**Text passage**
Skip to content

bobby_dreamer

Understanding SRE

notes, sre10 min read

Last updated : 10/April/2021

Traditionally in legacy software industry which followed SDLC(Software Development Life Cycle) had very long release cycles. Simplistically to say there were two major platforms. Development handled all the application, programming and adding features/functions related to the business and Infrastructure/Operations handled all the databases, network, hardware and support side of the business. These two platforms worked independently and sometimes were located in different buildings or cities like development teams were more close to business and infrastructure/operations worked near data centers. To deliver changes swiftly various methodologies were adopted and we will quickly see some of them.

About Agile

In early 2000s, Agile software development methods were popularized and soon they became industry standards. Agile majorly focused on breaking product development into small increments that minimize the amount of up-front planning and design. Iterations, or sprints, are short time frames that typically last from one to four weeks. Each iteration involves a cross-functional team working in all functions: planning, analysis, design, coding, unit testing, and acceptance testing. At the end of the iteration a working product is demonstrated to stakeholders. This minimizes overall risk and allows the product to adapt to changes quickly. Goal here is to have a workable product with minmal functionality and bugs. This entire cycle will be repeated multiple times to make a full product or add new features.

The Manifesto for Agile Software Development is based on twelve principles:

  1. Customer satisfaction by early and continuous delivery of valuable software.
  2. Welcome changing requirements, even in late development.
  3. Deliver working software frequently (weeks rather than months)
  4. Close, daily cooperation between business people and developers
  5. Projects are built around motivated individuals, who should be trusted
  6. Face-to-face conversation is the best form of communication (co-location)
  7. Working software is the primary measure of progress
  8. Sustainable development, able to maintain a constant pace
  9. Continuous attention to technical excellence and good design
  10. Simplicity—the art of maximizing the amount of work not done—is essential
  11. Best architectures, requirements, and designs emerge from self-organizing teams
  12. Regularly, the team reflects on how to become more effective, and adjusts accordingly
About DevOps

DevOps is a set of practices that combines software development (Dev) and IT operations (Ops). It aims to shorten the systems development life cycle and provide continuous delivery with high software quality. Several DevOps aspects came from the Agile methodology. IT performance can be measured in terms of throughput and stability. Throughput can be measured by deployment frequency and lead time for changes; stability can be measured by mean time to recover.

**Data section**
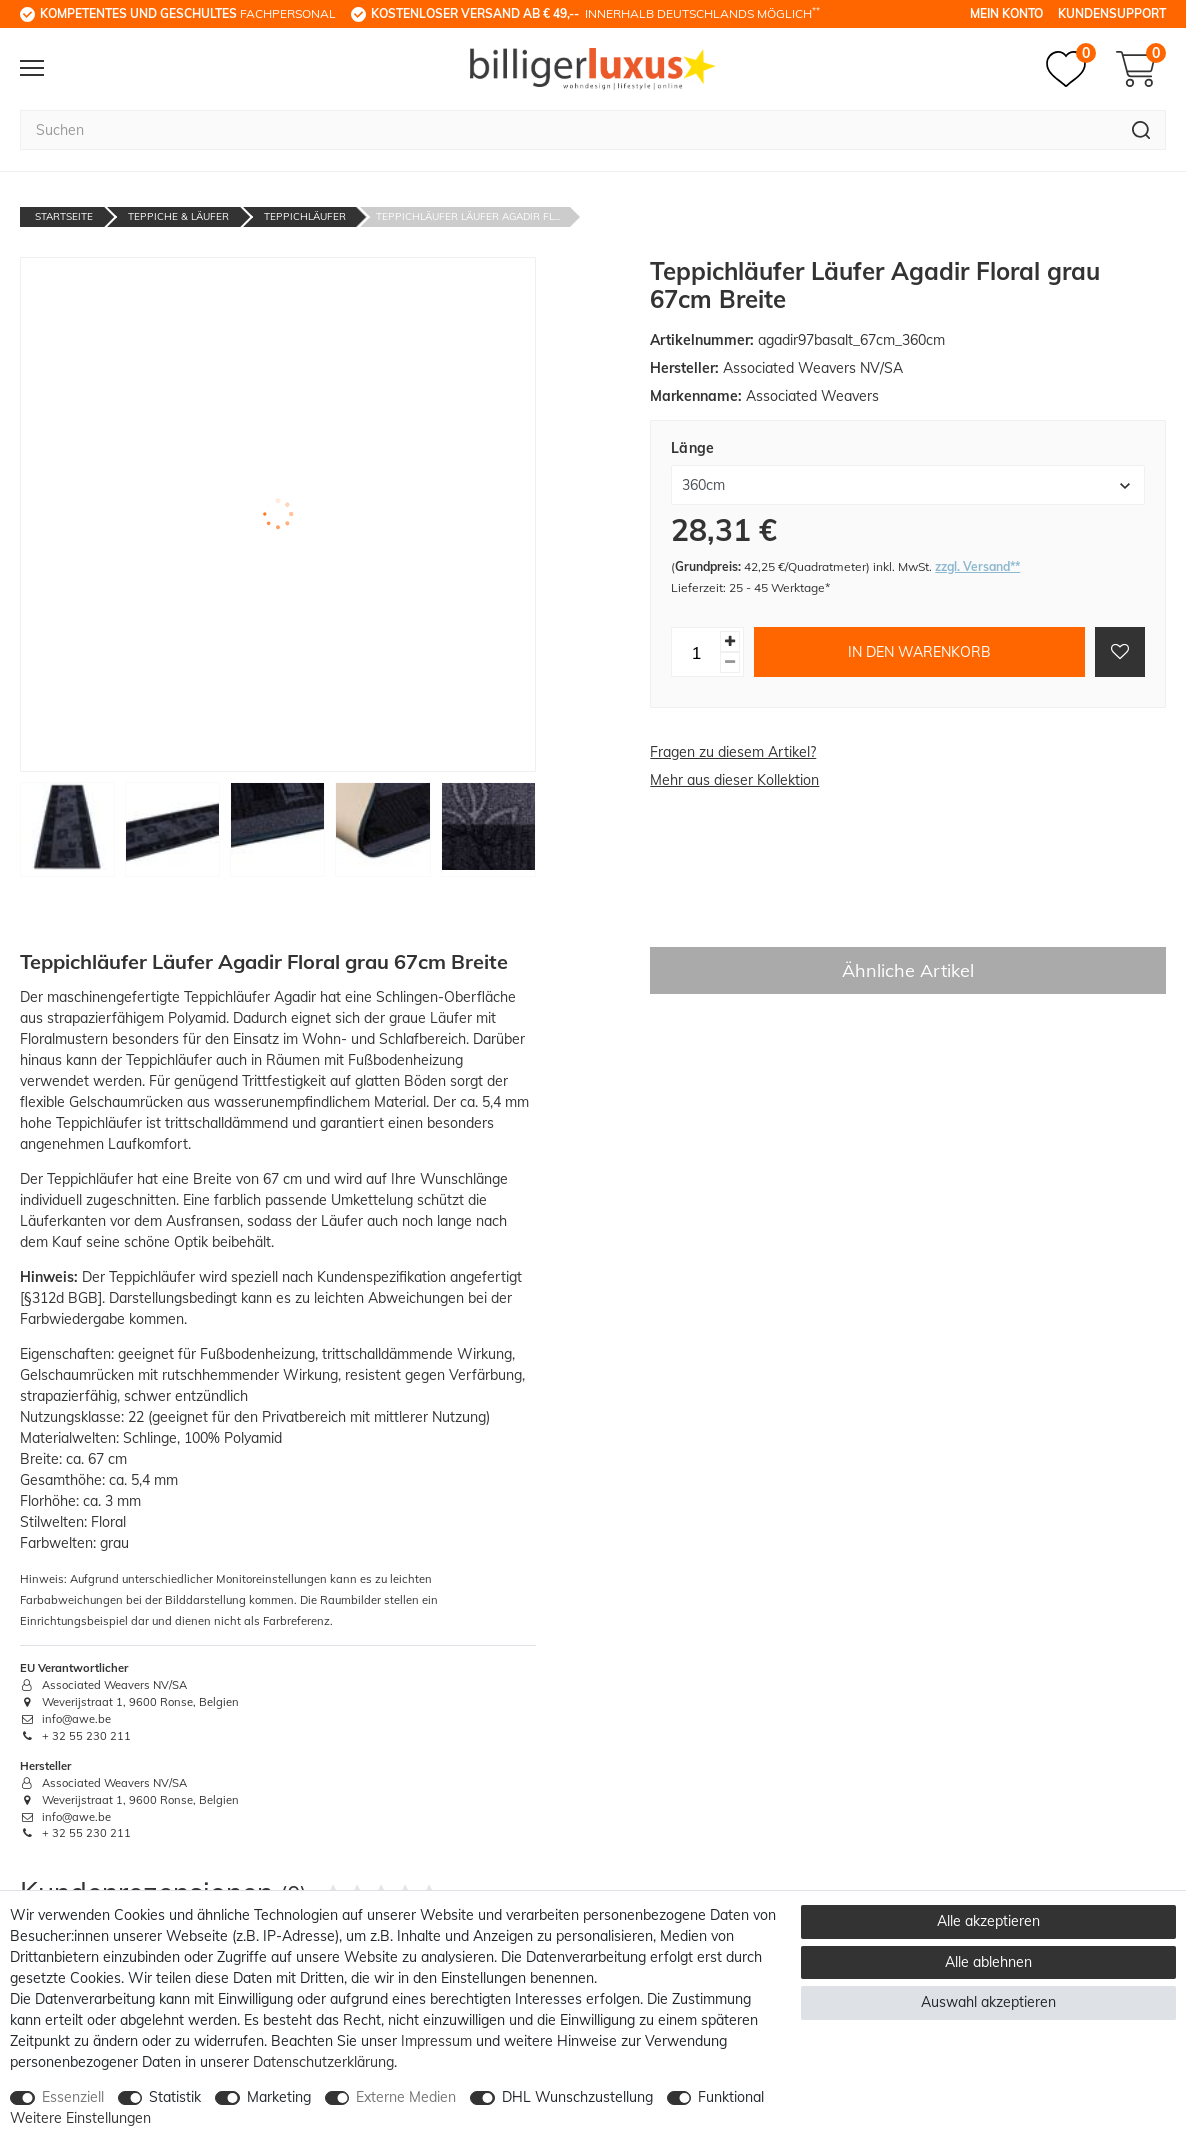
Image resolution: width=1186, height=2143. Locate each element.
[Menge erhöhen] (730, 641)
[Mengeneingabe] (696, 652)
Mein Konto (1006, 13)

**Objective**
Can you extend the SRE article, picking up after its last sentence on measuring stability by mean time to recover? The data has nothing to do with the SRE article.

**Output below**
DevOps

Goals of DevOps were,

  • Improved deployment frequency - Deployment frequency were increased by Continous integration and continous deployment(CI/CD) and using version control for all production artifacts.
  • Shortened lead time between fixes - Lead times were reduced by using Automated testing and version control
  • Faster mean time to recovery (in the event of a new release crashing or otherwise disabling the current system) - Increased tooling on monitoring system and application health.
  • Faster time to market
  • Lower failure rate of new releases

DevOps brought cultural change in the organizations where it was adopted as more and more developers, testers and operations started to collaborate frequently to deliver more changes. As DevOps is intended to be a cross-functional mode of working, developers/testers/operations shared the tools which they were using during product development lifecycles.

  1. Coding – code development and review, source code management tools, code merging(eg., Git, Bitbucket)
  2. Building – continuous integration tools(e.g. Jenkins, Gitlab, Bitbucket pipelines)
  3. Testing – continuous testing tools that provide quick and timely feedback on business risks(eg., ACCELQ, Eggplant, Parasoft, Tricentis)
  4. Packaging – artifact repository, application pre-deployment staging(eg., npm, pip, Gradle, Maven)
  5. Releasing – change management, release approvals, release automation(eg., IBM UrbanCode Deploy, Puppet Enterprise)
  6. Configuring – infrastructure configuration and management, infrastructure as code tools(e.g., Terraform, Ansible, Puppet)
  7. Monitoring – applications performance monitoring, end-user experience.

The main practices that DevOps advocated were,

  • Reduce organization silos
  • Accept failure as normal
  • Implement gradual change
  • Leverage automation and tooling
  • Measure everything

Success of DevOps introduced various subsets like :

  • ArchOps : States that architectural models are first-class entities in software development, deployment, and operations.
  • TestOps : Focuses on accelerating the practice of software testing includes test planning, managing test data, controlling changes to tests, organizing tests, managing test status, and gaining insights from testing activities to inform status and process improvements.
  • DataOps : DataOps seeks to integrate data engineering, data integration, data quality, data security, and data privacy with operations.
  • DevSecOps : DevSecOps is an augmentation of DevOps to allow for security practices to be integrated into the DevOps approach.
  • GitOps : GitOps is centered around using a version control system (such as Git) to house all information, documentation, and code for a Kubernetes deployment, and then use automated directors to deploy changes to the cluster.
Introducing SRE

In a system, when any features that being introduced and its benefits could be small to medium and to customers changes could be invisible to visible but when it breaks, if the side-effects are severe and clearly visible thats a fragile system. Banking systems or any systems having large number of customers and when being essential to society should be exact opposite of fragile, it should be between robust and durable but not too robust or durable.

  • Fault-tolerant
  • Servers may go "red" but services should be always green

One of the reasons, that production failures happen could be, developers have less visibility of production systems in monitoring and handling incidents.

DevOps & SRE might have originated around the same time but in different worlds like DevOps was adopted and followed by many organizations and open-source communities around the world whereas SRE was founded and practiced by only one organization in the world(ie., Google) and they called it as their 'Secret Sauce'.

Site Reliability Engineering (SRE) is a discipline that incorporates aspects of software engineering and applies them to infrastructure and operations problems. The main goals are to create scalable and highly reliable software systems.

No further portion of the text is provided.